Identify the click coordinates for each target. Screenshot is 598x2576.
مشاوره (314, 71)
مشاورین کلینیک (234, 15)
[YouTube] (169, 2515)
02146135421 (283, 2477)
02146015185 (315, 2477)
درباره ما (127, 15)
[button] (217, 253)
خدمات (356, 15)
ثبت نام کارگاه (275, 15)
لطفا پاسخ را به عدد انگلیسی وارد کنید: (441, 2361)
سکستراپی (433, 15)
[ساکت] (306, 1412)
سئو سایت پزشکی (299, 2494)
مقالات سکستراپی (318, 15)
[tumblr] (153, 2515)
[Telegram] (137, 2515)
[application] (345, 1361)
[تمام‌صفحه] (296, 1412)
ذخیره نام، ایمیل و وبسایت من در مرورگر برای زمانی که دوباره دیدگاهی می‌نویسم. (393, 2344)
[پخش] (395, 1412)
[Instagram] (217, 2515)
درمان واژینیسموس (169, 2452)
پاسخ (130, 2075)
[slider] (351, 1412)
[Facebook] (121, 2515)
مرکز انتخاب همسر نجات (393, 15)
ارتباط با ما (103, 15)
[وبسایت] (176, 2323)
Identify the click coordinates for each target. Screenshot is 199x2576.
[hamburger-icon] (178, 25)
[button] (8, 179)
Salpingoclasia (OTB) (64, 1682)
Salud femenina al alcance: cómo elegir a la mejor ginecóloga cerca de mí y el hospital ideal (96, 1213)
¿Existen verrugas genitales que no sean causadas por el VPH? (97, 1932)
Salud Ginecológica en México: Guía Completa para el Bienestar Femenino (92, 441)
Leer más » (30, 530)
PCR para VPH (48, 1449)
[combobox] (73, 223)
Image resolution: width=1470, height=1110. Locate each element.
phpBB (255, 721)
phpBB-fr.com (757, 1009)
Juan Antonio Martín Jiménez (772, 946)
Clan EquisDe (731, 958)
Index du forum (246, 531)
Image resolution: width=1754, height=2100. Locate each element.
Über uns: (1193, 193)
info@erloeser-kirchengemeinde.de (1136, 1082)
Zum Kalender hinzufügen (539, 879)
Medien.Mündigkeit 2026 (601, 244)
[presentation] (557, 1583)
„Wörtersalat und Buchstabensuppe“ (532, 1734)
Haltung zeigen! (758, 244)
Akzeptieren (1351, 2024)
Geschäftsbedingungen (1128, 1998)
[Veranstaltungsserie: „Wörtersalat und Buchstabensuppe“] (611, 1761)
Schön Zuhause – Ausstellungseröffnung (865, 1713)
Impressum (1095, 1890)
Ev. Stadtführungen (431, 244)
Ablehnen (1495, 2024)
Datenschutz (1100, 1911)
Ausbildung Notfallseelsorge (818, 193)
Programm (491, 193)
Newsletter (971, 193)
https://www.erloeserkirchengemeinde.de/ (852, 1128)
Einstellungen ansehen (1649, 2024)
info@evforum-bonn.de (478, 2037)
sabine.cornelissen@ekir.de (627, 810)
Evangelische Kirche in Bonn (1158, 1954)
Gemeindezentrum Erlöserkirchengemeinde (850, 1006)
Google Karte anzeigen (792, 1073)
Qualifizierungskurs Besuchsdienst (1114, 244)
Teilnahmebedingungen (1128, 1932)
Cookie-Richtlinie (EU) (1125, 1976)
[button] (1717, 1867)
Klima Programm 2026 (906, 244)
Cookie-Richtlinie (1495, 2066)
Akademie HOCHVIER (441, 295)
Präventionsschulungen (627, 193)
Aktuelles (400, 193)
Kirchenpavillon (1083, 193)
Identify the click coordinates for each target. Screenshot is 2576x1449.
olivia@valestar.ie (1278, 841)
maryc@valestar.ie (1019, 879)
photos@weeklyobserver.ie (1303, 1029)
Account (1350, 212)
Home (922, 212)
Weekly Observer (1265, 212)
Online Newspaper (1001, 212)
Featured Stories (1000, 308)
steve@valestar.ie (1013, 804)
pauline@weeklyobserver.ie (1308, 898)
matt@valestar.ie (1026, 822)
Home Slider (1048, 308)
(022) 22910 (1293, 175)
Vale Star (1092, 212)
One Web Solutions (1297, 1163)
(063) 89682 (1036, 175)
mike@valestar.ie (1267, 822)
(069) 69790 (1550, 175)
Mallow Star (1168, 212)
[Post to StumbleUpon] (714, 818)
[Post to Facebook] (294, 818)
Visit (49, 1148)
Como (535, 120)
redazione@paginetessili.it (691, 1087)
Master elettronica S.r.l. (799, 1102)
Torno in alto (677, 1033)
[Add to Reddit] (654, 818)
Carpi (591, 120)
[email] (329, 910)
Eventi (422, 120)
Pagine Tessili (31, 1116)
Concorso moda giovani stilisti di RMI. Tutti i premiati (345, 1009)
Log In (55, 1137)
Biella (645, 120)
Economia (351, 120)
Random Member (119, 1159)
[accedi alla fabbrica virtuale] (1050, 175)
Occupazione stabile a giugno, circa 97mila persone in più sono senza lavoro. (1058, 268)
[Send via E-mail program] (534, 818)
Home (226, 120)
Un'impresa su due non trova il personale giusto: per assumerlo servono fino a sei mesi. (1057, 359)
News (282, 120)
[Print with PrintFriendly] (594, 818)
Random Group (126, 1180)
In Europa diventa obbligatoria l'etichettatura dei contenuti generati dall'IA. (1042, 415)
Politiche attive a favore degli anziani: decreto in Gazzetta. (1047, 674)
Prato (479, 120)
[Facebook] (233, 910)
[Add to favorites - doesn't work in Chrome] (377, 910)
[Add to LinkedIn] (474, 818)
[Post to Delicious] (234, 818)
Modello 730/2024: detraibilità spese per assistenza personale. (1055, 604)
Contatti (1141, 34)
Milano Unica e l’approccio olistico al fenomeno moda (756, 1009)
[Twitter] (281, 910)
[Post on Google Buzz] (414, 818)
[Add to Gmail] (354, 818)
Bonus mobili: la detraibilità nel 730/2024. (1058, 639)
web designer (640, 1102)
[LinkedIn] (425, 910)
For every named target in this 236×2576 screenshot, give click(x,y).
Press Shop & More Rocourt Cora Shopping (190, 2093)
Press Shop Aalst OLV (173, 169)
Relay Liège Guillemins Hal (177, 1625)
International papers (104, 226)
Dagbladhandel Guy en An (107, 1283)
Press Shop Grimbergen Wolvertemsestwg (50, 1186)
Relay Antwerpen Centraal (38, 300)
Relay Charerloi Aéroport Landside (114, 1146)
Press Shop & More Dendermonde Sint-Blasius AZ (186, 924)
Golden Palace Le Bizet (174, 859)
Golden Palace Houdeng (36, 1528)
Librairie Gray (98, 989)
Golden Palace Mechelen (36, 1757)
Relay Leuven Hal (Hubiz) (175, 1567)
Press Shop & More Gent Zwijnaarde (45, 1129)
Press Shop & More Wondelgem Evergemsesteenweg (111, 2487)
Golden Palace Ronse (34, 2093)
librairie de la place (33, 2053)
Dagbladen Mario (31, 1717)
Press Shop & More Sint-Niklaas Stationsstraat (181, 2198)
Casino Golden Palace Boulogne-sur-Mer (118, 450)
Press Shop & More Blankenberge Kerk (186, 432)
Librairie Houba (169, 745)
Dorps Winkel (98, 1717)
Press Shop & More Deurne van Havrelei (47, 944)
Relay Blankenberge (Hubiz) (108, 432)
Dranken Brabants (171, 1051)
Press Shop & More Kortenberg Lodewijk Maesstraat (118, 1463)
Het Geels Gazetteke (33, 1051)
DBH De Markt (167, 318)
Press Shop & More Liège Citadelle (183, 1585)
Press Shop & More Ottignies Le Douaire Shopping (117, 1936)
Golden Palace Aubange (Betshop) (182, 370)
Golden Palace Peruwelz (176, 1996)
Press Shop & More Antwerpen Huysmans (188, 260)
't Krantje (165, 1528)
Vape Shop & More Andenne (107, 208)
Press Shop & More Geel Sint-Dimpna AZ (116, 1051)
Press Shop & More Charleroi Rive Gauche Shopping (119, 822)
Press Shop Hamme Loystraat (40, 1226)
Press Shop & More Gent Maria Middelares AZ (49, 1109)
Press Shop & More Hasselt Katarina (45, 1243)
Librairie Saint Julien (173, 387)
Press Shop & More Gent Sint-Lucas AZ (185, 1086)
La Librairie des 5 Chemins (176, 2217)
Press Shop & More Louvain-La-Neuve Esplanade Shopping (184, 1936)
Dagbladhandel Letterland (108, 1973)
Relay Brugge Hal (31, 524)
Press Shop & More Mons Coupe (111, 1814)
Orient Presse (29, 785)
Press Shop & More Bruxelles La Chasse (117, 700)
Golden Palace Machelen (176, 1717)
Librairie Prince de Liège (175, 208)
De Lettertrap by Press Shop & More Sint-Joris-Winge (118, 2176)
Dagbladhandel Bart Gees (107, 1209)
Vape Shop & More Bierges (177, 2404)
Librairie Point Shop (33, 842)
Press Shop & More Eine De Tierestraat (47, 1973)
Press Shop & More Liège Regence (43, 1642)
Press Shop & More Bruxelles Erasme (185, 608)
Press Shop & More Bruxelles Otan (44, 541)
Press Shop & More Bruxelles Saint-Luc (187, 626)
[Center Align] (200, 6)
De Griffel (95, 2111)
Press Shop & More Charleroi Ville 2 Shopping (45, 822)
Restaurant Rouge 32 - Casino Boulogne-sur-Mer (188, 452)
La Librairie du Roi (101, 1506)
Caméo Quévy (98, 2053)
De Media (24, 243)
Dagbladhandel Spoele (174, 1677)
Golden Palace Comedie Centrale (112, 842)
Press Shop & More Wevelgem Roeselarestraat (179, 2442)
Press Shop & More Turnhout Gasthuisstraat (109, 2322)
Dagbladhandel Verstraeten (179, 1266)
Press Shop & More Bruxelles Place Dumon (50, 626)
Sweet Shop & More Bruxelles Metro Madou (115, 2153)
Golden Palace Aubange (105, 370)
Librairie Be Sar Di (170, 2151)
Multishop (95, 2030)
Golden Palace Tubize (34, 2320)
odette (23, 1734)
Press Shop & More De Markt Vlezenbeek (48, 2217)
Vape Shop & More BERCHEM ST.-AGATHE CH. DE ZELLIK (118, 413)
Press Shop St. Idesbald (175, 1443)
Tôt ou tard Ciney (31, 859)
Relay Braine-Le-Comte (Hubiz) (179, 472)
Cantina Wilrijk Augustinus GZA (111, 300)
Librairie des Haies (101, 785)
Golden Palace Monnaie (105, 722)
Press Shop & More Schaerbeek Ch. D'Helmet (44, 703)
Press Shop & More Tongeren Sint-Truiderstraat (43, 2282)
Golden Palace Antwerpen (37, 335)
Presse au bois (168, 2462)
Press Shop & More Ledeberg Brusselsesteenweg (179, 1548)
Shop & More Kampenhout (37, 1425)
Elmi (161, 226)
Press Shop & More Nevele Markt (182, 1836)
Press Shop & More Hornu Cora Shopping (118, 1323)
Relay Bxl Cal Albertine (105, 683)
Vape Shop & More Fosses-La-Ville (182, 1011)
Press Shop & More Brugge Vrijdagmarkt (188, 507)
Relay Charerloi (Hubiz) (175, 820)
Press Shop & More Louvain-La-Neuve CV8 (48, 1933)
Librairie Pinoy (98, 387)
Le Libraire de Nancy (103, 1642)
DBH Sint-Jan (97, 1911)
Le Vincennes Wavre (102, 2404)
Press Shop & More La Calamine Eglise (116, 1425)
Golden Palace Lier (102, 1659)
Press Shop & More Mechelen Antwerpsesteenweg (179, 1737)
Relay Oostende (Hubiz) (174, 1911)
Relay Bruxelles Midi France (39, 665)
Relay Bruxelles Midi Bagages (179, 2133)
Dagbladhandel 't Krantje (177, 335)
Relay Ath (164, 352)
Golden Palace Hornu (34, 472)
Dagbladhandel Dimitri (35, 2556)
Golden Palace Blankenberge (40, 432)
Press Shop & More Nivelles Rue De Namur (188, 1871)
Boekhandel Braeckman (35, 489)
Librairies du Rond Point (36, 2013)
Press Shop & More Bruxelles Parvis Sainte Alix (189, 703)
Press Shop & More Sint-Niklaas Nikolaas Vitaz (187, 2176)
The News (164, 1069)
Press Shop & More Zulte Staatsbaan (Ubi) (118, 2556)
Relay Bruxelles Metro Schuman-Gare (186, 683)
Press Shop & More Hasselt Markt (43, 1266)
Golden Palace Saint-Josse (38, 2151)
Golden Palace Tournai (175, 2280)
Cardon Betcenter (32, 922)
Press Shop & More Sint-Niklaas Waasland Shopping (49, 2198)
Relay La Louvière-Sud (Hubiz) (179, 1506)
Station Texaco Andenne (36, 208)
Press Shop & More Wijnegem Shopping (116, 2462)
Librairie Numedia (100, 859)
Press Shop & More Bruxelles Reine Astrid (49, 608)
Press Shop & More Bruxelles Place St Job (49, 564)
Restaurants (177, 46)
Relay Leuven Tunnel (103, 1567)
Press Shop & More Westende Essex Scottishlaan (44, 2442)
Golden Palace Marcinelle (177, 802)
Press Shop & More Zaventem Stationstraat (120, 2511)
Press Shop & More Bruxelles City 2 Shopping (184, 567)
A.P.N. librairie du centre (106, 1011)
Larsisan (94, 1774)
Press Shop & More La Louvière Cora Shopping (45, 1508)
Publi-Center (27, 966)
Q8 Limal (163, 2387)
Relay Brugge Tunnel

* * * * *

• **Work task**
Give the lines again, exactly as they stand, from the beginning of the data through the line with "Datenschutz (1100, 1911)".

• **Answer section**
Identify the click coordinates for each target. Screenshot is 598x2576.
مشاوره (314, 71)
مشاورین کلینیک (234, 15)
[YouTube] (169, 2515)
02146135421 (283, 2477)
02146015185 (315, 2477)
درباره ما (127, 15)
[button] (217, 253)
خدمات (356, 15)
ثبت نام کارگاه (275, 15)
لطفا پاسخ را به عدد انگلیسی وارد کنید: (441, 2361)
سکستراپی (433, 15)
[ساکت] (306, 1412)
سئو سایت پزشکی (299, 2494)
مقالات سکستراپی (318, 15)
[tumblr] (153, 2515)
[Telegram] (137, 2515)
[application] (345, 1361)
[تمام‌صفحه] (296, 1412)
ذخیره نام، ایمیل و وبسایت من در مرورگر برای زمانی که دوباره دیدگاهی می‌نویسم. (393, 2344)
[پخش] (395, 1412)
[Instagram] (217, 2515)
درمان واژینیسموس (169, 2452)
پاسخ (130, 2075)
[slider] (351, 1412)
[Facebook] (121, 2515)
مرکز انتخاب همسر نجات (393, 15)
ارتباط با ما (103, 15)
[وبسایت] (176, 2323)
Identify the click coordinates for each target. Screenshot is 199x2576.
[hamburger-icon] (178, 25)
[button] (8, 179)
Salpingoclasia (OTB) (64, 1682)
Salud femenina al alcance: cómo elegir a la mejor ginecóloga cerca de mí y el hospital ideal (96, 1213)
¿Existen verrugas genitales que no sean causadas por el VPH? (97, 1932)
Salud Ginecológica en México: Guía Completa para el Bienestar Femenino (92, 441)
Leer más » (30, 530)
PCR para VPH (48, 1449)
[combobox] (73, 223)
Image resolution: width=1470, height=1110. Locate each element.
phpBB (255, 721)
phpBB-fr.com (757, 1009)
Juan Antonio Martín Jiménez (772, 946)
Clan EquisDe (731, 958)
Index du forum (246, 531)
Image resolution: width=1754, height=2100. Locate each element.
Über uns: (1193, 193)
info@erloeser-kirchengemeinde.de (1136, 1082)
Zum Kalender hinzufügen (539, 879)
Medien.Mündigkeit 2026 (601, 244)
[presentation] (557, 1583)
„Wörtersalat und Buchstabensuppe“ (532, 1734)
Haltung zeigen! (758, 244)
Akzeptieren (1351, 2024)
Geschäftsbedingungen (1128, 1998)
[Veranstaltungsserie: „Wörtersalat und Buchstabensuppe“] (611, 1761)
Schön Zuhause – Ausstellungseröffnung (865, 1713)
Impressum (1095, 1890)
Ev. Stadtführungen (431, 244)
Ablehnen (1495, 2024)
Datenschutz (1100, 1911)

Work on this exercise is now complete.